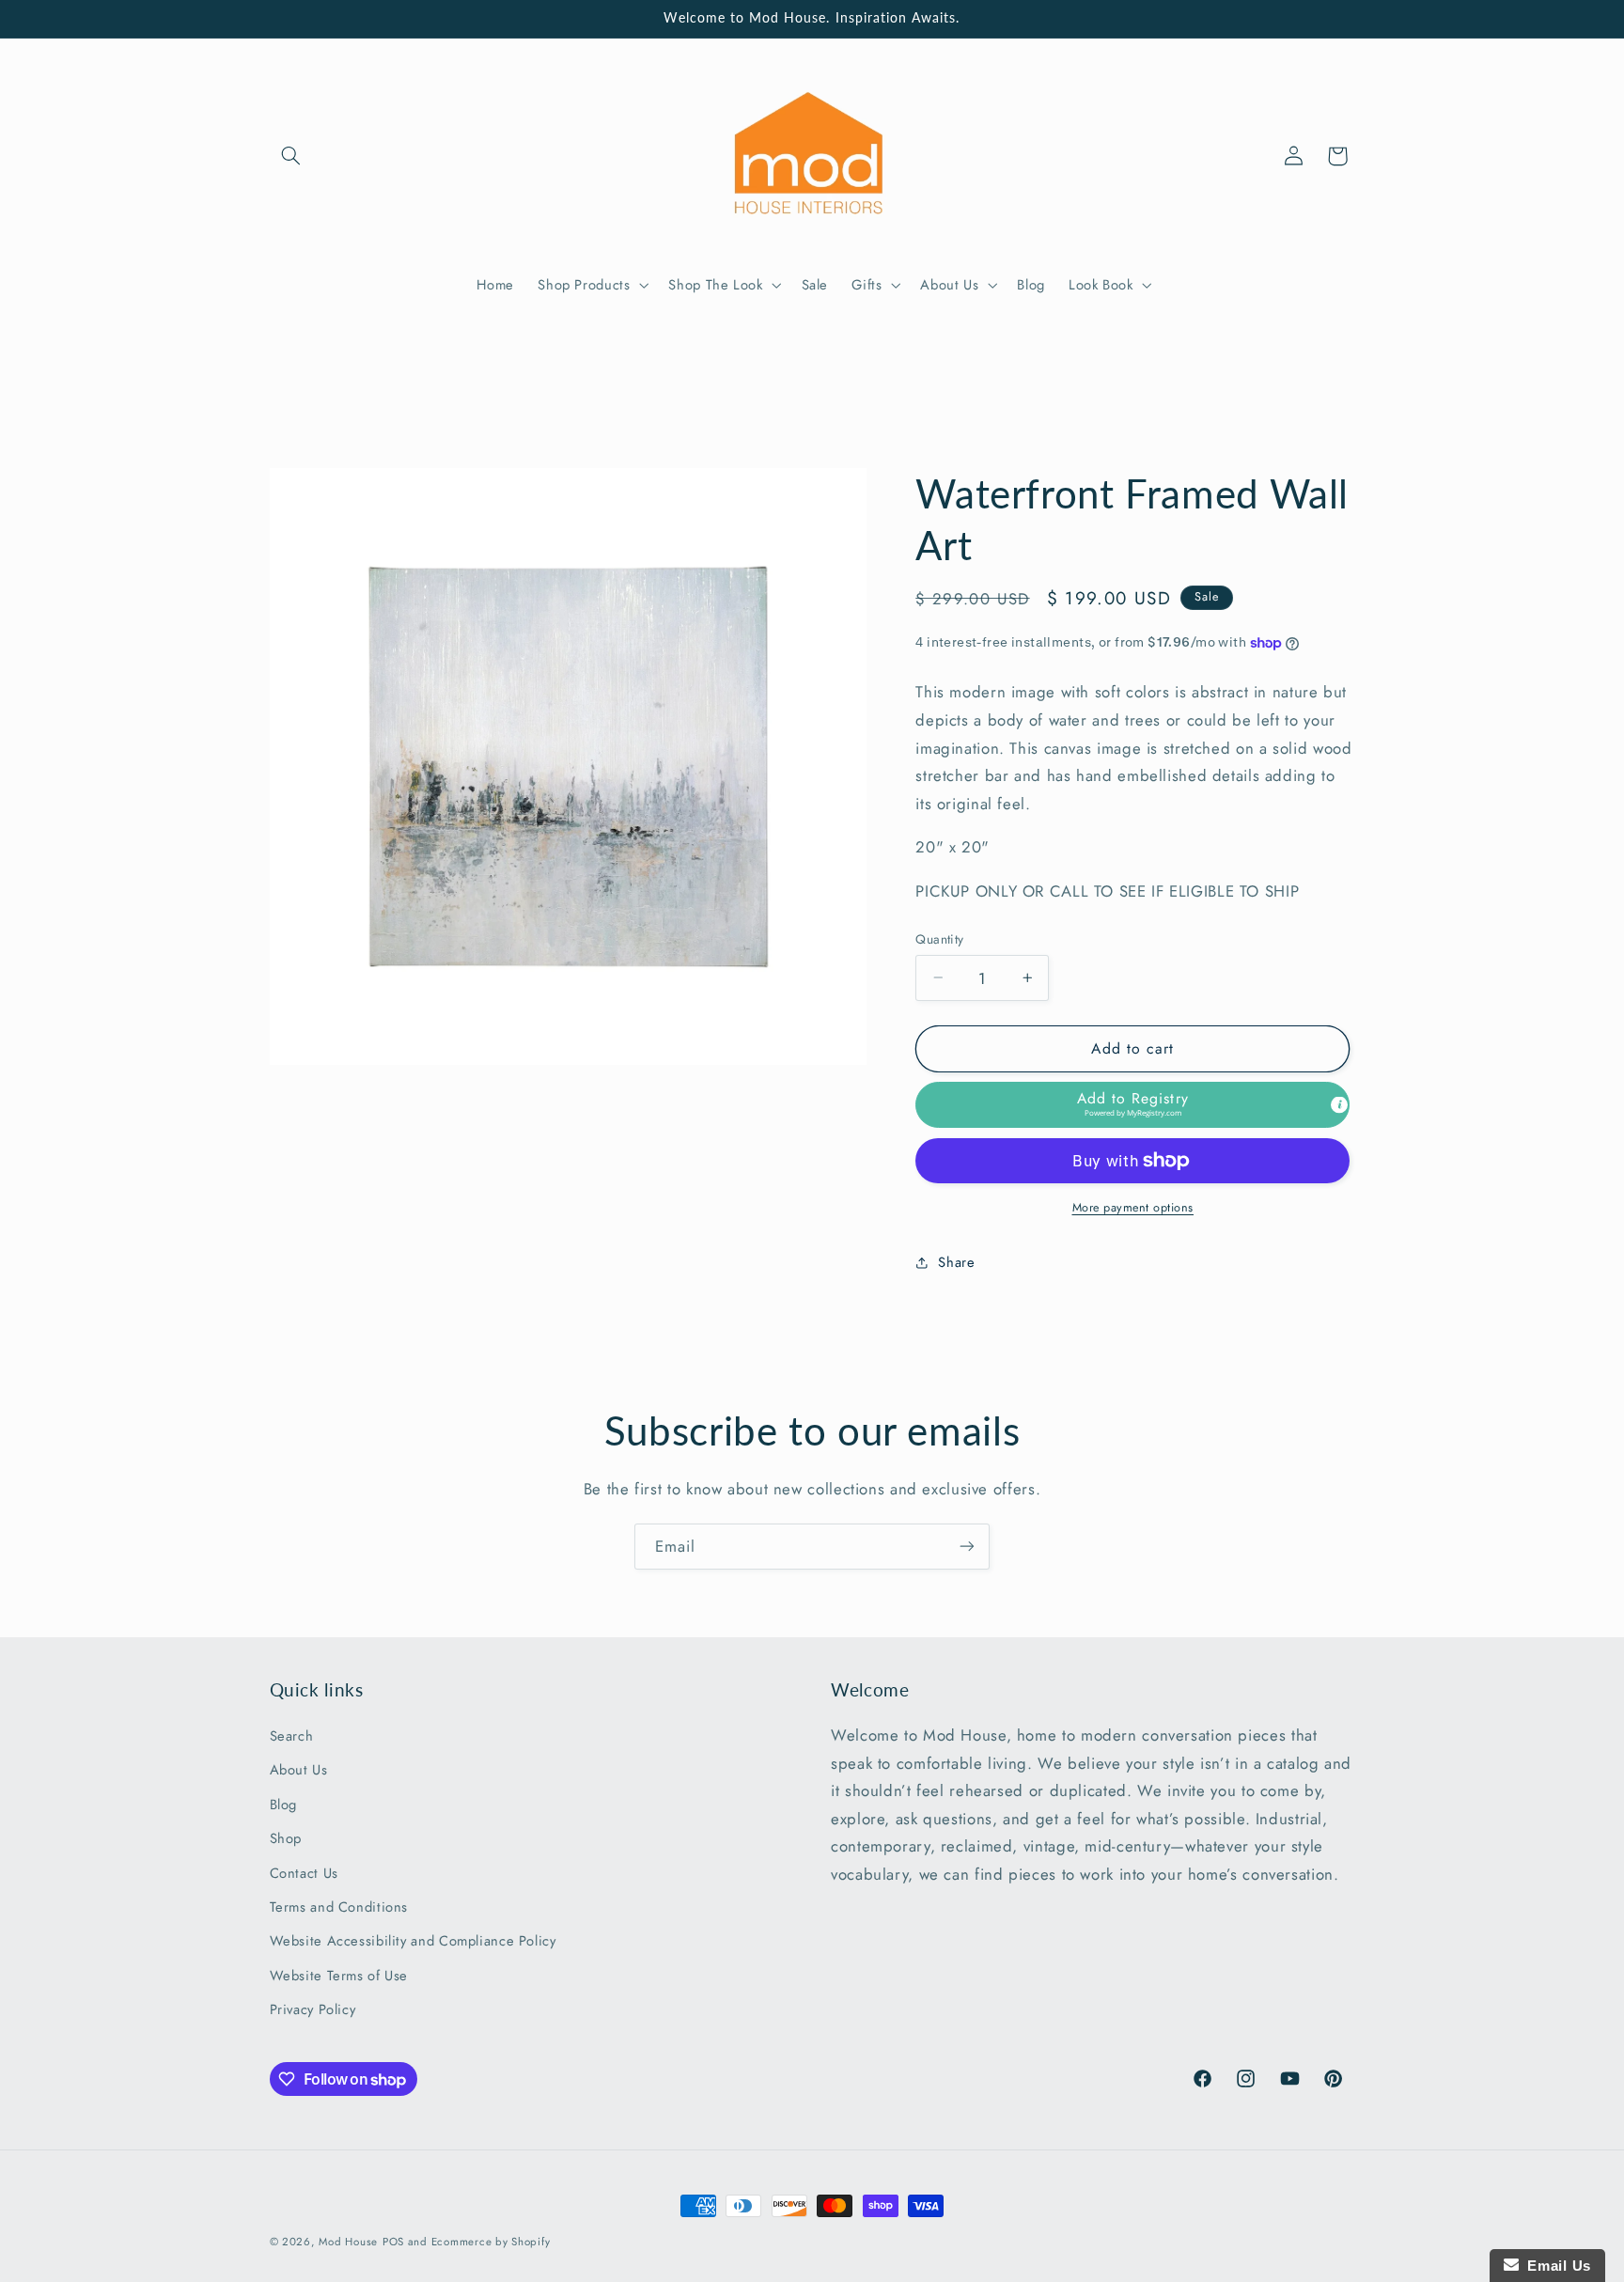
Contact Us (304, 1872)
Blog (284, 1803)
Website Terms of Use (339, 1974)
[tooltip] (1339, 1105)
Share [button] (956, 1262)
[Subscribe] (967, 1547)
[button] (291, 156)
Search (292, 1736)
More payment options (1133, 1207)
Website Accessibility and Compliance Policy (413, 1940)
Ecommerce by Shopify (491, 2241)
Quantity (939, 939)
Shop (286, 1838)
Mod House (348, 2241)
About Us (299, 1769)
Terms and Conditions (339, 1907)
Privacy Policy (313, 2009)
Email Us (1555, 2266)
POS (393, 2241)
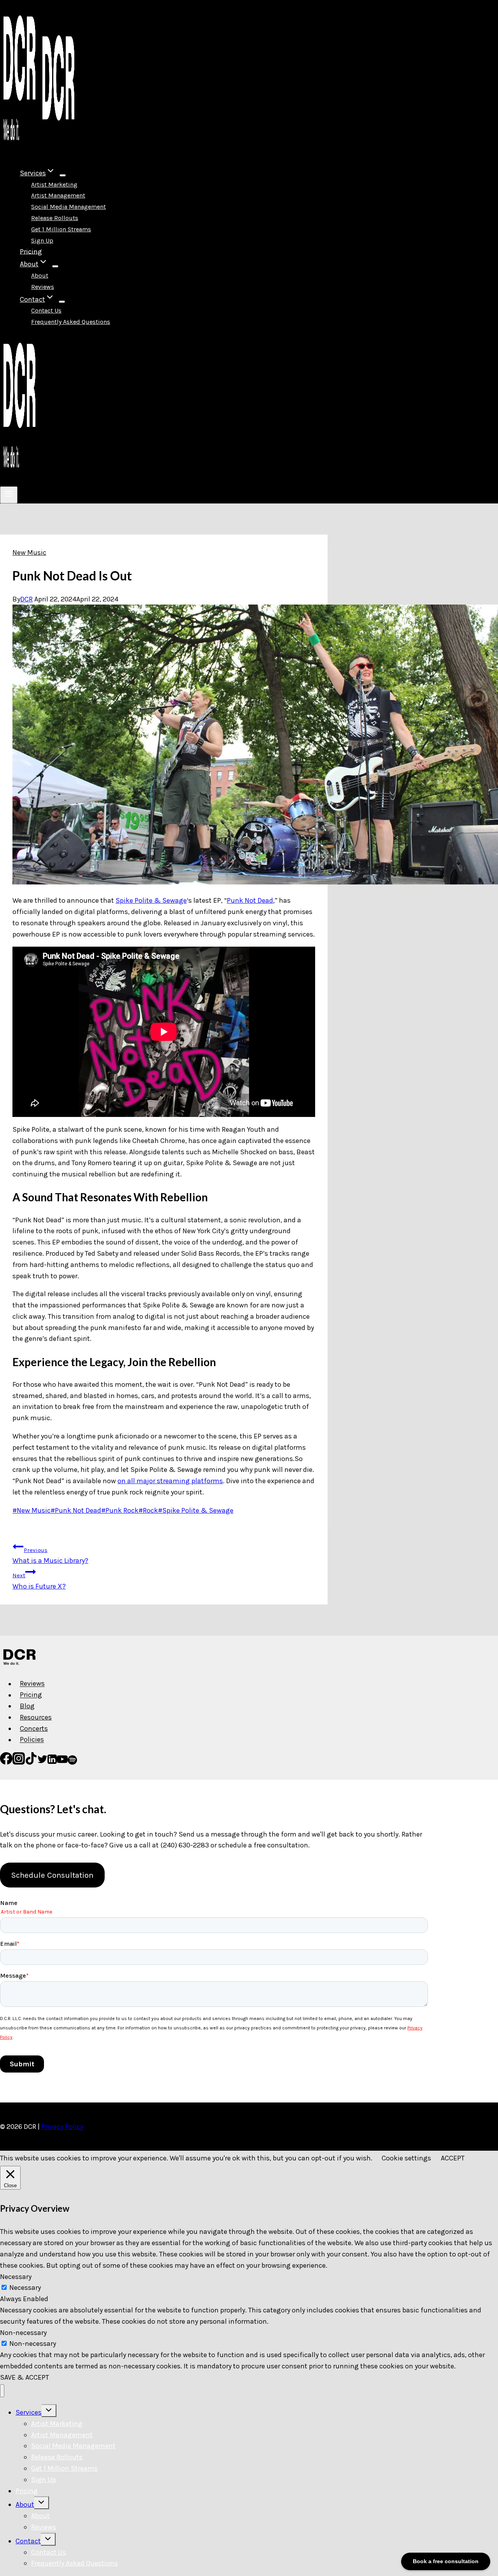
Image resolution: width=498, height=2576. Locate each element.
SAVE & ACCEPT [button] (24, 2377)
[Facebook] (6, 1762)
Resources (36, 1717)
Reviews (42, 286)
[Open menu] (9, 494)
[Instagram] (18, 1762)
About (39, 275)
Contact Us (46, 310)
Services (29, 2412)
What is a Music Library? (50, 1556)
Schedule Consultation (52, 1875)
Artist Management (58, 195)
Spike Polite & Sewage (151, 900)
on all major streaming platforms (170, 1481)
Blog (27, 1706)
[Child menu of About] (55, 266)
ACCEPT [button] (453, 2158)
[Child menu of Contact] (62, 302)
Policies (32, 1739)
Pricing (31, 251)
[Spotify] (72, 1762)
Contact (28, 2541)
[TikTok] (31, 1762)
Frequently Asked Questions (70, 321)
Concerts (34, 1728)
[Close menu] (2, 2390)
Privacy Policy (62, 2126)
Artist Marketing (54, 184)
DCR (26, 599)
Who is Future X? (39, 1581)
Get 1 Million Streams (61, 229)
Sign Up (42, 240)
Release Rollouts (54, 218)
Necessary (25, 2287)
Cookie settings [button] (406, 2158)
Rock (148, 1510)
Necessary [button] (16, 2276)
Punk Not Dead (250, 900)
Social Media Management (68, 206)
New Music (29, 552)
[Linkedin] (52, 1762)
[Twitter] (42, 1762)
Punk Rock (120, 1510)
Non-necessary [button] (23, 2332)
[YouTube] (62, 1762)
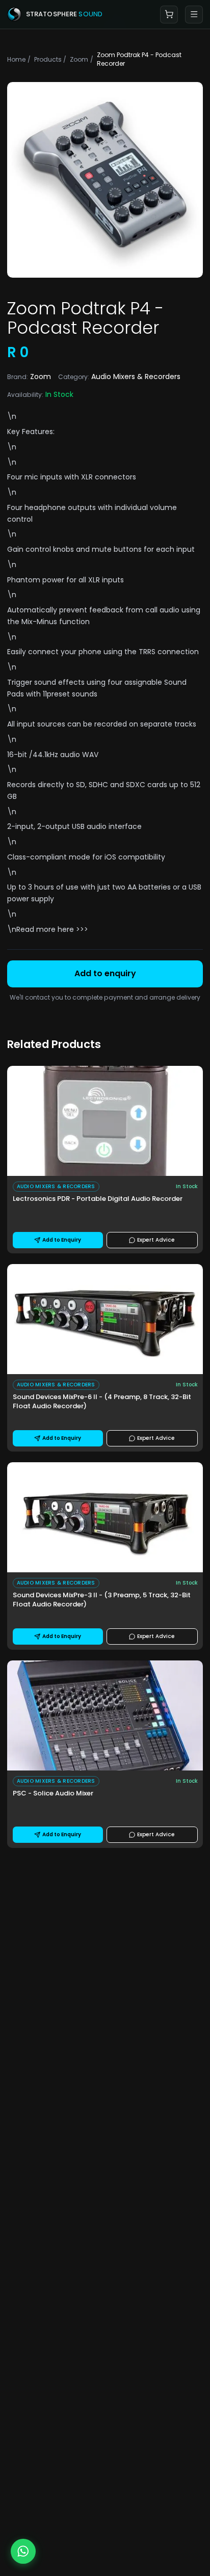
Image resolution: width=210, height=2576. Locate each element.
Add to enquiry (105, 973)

______

TASK ITEM:
Output exactly the lines from the one containing "Pricing (31, 251)" through the last line of the records above, both included, leaving out any pictures.

TASK SOLUTION:
Pricing (31, 251)
[Spotify] (72, 1762)
Contact (28, 2541)
[TikTok] (31, 1762)
Frequently Asked Questions (70, 321)
Concerts (34, 1728)
[Close menu] (2, 2390)
Privacy Policy (62, 2126)
Artist Marketing (54, 184)
DCR (26, 599)
Who is Future X? (39, 1581)
Get 1 Million Streams (61, 229)
Sign Up (42, 240)
Release Rollouts (54, 218)
Necessary (25, 2287)
Cookie settings [button] (406, 2158)
Rock (148, 1510)
Necessary [button] (16, 2276)
Punk Not Dead (250, 900)
Social Media Management (68, 206)
New Music (29, 552)
[Linkedin] (52, 1762)
[Twitter] (42, 1762)
Punk Rock (120, 1510)
Non-necessary [button] (23, 2332)
[YouTube] (62, 1762)
Image resolution: width=210, height=2576. Locate each element.
Add to enquiry (105, 973)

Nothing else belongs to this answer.